Sunday's race played out like a classic, too. New Zealand's Scott Dixon led more laps than any other driver and won from the pole position, but his victory was more dramatic than that sounds. The unheralded Brazilian driver Vitor Meira and Indy 500 royalty Marco Andretti seemed to be closing in on Dixon in the final laps, until lapped traffic gave him a cushion. And there was even more drama back in the pack—an aggressive move by Andretti got his teammate, Tony Kanaan, wrecked, and Patrick's car was bumped on pit row by Ryan Briscoe with 29 laps to go, breaking the suspension and forcing her out of the race.
All of it, however, seemed muted during ABC's broadcast. A missed opportunity, considering the newfound stability of the league, Patrick's fan-friendly profile, and the annual Memorial Day showcase. The network offered little to enhance the race beyond a split screen during commercial breaks. Crucial sequences—both Kanaan's and Patrick's wrecks and Dixon's final push back into the lead included—were missed by the live cameras and only shown in replay. ABC missed the chance to offer the kind of add-ons that have made watching NASCAR seem like a virtual-reality video game in recent years: on-screen graphics, multiple on-board cameras, pit and garage reporters, and those fantastic little ground-level cameras that capture the thundering force and volume of 43 800-horsepower stock cars barreling through a corner at more than 150 miles an hour.
And that's why Fox's broadcast of NASCAR's Coca-Cola 600 in Charlotte, N.C., on Sunday night, immediately following the conclusion of the Indy 500, was better as televised spectacle. Fox just plain knows how to broadcast a car race better than ESPN and its parent company, ABC. Watching NASCAR on Fox is immersive. It can't ever feel exactly like being at a track, at least not until home theater sound systems go to 120 decibels and burning-rubber smell-o-vision is added. But it's a smart and effective approximation. ABC is stuck in the Wild World of Sports model—not enough cameras, not enough commentators, nothing to make the viewer feel the race.
The visceral quality of Fox's broadcasts, even when marred by the corn-pone commentary of Larry McReynolds and Darrell Waltrip, is a big part of the league's massive success in the last 10 years. You don't have to know much about cars or racing to appreciate the show. Knowledge doesn't hurt—the Fox crew rarely panders to the audience that just wants to see wrecks—but it's not necessary. Open-wheel racing is too technical, too strategic, too precise, too cerebral to compete with the behemoth that NASCAR has grown into.
Fox and NASCAR were lucky to get a race at least as dramatic as Indy: Tony Stewart, running in first place, hit the wall and blew a tire with three laps left to hand the win to Kasey Kahne; Jimmie Johnson fell victim to a late-race engine failure; and Kyle Busch, Jeff Gordon, and Dale Earnhardt Jr. gambled on fuel to steal places in the top five.

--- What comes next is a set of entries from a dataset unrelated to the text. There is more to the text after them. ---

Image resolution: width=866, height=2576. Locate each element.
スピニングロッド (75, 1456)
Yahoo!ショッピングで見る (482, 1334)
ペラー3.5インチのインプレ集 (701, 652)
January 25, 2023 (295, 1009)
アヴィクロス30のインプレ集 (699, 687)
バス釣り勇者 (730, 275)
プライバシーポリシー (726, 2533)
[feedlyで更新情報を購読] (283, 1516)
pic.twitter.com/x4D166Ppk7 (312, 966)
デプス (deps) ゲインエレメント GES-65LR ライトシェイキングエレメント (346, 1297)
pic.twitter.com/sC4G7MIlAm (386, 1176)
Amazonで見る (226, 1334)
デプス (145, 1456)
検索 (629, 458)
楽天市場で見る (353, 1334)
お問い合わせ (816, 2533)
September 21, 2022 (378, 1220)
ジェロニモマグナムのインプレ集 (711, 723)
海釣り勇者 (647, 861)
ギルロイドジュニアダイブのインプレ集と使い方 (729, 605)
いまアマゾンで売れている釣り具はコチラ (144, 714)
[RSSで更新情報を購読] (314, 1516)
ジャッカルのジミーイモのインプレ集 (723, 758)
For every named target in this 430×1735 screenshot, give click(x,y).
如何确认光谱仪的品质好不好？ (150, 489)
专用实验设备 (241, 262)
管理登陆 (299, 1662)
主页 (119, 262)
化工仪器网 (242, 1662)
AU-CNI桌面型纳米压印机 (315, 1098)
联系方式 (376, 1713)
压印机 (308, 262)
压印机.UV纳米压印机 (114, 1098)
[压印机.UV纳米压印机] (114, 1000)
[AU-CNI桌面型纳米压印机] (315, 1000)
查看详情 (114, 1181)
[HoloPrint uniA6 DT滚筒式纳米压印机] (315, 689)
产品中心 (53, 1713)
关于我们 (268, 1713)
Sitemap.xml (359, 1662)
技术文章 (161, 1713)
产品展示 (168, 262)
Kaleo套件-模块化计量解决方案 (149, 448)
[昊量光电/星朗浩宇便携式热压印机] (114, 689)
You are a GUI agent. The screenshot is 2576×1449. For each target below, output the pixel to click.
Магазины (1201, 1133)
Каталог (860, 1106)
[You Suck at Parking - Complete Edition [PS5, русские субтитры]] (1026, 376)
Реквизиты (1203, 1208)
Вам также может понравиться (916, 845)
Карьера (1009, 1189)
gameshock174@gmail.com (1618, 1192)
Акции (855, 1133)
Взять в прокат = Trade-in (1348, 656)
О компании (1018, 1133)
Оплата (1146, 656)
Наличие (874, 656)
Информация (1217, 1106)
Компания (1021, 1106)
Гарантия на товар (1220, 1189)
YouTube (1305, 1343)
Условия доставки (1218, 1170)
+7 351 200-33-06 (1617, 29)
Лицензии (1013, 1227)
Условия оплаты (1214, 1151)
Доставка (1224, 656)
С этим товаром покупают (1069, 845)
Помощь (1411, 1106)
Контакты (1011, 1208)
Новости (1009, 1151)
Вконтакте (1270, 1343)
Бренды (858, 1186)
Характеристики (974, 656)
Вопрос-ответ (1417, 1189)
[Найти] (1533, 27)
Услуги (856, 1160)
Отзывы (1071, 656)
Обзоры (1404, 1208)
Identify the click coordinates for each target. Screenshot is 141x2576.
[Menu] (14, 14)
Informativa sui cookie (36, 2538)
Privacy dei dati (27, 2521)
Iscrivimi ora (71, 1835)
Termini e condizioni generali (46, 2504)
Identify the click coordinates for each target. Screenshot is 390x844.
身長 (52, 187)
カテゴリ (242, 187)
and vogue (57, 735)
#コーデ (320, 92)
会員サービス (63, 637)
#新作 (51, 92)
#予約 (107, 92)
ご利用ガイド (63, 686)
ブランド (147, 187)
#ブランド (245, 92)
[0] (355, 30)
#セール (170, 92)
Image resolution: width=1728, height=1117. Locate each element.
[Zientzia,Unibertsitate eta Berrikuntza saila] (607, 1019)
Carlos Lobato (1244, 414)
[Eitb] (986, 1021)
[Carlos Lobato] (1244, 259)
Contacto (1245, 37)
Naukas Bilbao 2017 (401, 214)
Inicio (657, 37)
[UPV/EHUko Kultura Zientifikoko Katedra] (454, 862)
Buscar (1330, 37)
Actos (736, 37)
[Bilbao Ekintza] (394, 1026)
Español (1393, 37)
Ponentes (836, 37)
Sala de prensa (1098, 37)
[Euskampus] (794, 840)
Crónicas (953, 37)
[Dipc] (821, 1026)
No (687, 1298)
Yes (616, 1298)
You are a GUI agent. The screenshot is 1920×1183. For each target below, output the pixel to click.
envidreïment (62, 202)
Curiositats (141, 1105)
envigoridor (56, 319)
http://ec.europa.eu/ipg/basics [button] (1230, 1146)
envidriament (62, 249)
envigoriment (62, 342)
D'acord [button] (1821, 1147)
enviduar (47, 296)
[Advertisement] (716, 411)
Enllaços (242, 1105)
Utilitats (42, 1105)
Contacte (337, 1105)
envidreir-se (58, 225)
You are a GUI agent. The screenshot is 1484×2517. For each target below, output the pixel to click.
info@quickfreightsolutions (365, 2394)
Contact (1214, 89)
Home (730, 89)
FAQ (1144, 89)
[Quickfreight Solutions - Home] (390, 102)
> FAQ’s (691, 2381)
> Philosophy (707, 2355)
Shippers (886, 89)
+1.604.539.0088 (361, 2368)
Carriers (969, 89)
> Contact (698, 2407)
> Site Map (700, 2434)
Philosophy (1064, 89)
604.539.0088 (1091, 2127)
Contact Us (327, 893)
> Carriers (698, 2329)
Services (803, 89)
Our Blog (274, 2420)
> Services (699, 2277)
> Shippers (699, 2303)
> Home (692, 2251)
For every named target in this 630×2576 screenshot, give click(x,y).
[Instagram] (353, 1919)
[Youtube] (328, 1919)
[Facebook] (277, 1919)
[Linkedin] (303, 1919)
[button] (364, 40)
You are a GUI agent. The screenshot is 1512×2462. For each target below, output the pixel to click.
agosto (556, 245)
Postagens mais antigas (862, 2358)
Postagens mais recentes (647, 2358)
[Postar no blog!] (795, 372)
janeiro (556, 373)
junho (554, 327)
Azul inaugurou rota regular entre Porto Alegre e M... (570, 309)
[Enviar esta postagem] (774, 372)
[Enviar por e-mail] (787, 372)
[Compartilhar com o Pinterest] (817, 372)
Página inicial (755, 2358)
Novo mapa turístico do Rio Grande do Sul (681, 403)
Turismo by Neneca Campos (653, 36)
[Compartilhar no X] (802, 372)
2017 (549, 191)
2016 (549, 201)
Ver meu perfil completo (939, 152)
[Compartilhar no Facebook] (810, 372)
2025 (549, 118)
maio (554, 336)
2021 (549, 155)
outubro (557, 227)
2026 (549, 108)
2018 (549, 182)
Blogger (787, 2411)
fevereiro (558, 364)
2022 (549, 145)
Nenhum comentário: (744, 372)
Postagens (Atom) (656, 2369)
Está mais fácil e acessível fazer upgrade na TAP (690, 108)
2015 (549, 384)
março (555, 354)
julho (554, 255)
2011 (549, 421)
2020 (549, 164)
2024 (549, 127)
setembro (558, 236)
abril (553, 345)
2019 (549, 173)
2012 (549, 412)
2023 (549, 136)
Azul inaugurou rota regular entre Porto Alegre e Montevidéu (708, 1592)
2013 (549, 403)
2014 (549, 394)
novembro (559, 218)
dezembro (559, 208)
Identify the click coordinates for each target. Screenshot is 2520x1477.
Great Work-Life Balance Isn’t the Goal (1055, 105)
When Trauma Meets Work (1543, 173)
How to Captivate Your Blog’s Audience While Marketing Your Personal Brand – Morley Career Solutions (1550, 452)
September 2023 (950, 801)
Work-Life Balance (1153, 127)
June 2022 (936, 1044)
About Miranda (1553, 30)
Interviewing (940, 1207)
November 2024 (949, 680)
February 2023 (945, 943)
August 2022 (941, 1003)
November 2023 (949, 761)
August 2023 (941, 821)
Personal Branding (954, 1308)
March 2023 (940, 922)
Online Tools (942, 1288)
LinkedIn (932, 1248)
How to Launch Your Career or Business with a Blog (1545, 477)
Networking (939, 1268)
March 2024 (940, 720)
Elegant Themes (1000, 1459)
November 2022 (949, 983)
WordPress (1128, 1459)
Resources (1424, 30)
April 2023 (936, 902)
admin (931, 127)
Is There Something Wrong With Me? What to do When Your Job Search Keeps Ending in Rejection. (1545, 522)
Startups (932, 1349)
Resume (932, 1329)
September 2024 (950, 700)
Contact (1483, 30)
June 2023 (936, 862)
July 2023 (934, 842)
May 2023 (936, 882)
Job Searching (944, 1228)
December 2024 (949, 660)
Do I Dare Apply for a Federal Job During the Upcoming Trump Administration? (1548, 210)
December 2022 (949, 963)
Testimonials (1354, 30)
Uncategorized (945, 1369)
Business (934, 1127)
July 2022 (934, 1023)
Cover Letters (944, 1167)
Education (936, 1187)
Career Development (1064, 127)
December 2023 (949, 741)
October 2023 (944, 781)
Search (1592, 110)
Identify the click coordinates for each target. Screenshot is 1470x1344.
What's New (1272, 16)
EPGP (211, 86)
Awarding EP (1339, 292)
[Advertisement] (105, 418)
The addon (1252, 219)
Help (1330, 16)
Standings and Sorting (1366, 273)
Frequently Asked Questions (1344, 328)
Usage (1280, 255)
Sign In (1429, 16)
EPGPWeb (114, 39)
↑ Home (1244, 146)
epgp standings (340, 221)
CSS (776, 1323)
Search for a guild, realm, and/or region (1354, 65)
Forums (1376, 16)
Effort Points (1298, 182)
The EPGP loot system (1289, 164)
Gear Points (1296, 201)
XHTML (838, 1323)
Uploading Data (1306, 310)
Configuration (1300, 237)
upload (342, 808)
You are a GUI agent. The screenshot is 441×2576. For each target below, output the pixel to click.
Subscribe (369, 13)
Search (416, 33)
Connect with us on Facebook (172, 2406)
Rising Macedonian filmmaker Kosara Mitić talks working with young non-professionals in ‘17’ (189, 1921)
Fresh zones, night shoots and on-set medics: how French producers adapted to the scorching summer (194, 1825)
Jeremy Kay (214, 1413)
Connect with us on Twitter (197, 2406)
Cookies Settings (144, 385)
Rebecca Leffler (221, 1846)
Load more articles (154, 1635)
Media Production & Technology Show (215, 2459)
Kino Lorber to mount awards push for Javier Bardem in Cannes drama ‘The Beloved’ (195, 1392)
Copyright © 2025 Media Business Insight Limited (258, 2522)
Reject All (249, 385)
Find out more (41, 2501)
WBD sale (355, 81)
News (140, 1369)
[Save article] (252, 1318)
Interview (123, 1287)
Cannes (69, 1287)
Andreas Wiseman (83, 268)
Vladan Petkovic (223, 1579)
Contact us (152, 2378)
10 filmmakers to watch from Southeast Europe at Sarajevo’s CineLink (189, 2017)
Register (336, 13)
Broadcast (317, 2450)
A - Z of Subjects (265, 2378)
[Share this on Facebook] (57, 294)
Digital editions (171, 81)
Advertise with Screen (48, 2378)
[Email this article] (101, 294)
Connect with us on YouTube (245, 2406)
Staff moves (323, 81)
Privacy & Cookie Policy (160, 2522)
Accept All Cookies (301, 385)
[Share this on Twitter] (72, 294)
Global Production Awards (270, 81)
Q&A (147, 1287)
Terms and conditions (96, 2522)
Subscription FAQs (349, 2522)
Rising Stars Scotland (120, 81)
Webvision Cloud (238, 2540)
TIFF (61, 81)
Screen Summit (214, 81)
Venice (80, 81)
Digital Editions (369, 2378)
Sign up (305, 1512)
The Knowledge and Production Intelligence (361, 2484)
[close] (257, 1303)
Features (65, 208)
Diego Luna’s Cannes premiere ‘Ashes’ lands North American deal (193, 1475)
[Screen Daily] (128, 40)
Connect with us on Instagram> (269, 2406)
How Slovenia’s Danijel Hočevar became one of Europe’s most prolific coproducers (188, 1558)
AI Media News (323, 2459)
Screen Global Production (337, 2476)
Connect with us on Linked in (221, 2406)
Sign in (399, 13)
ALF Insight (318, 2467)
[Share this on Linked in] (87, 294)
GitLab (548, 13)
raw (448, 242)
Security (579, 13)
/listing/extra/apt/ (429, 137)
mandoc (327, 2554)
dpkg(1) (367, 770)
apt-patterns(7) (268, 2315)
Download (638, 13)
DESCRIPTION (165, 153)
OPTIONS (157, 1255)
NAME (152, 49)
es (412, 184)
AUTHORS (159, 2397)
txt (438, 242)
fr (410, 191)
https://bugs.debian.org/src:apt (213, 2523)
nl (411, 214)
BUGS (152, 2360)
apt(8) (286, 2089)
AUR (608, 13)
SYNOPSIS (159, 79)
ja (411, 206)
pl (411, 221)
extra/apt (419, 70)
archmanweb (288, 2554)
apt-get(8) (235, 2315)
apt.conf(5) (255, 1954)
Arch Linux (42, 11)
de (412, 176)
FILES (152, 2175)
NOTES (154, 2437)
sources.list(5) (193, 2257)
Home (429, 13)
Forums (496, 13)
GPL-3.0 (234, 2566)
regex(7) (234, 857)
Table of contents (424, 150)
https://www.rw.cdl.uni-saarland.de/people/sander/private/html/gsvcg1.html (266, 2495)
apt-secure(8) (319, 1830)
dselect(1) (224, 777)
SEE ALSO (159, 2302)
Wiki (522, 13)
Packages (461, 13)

NASCAR's got its own off-track difficulties. The sport seems to be reaching the limits of its decade-long expansion into the mainstream; the new car specs for this season remain controversial; and auto racing's environmental impact seems sure to rouse resentment this summer, as gas prices inch even higher. It's still miles ahead of its open-wheel competitor, though, and Sunday's head-to-head showdown shows why.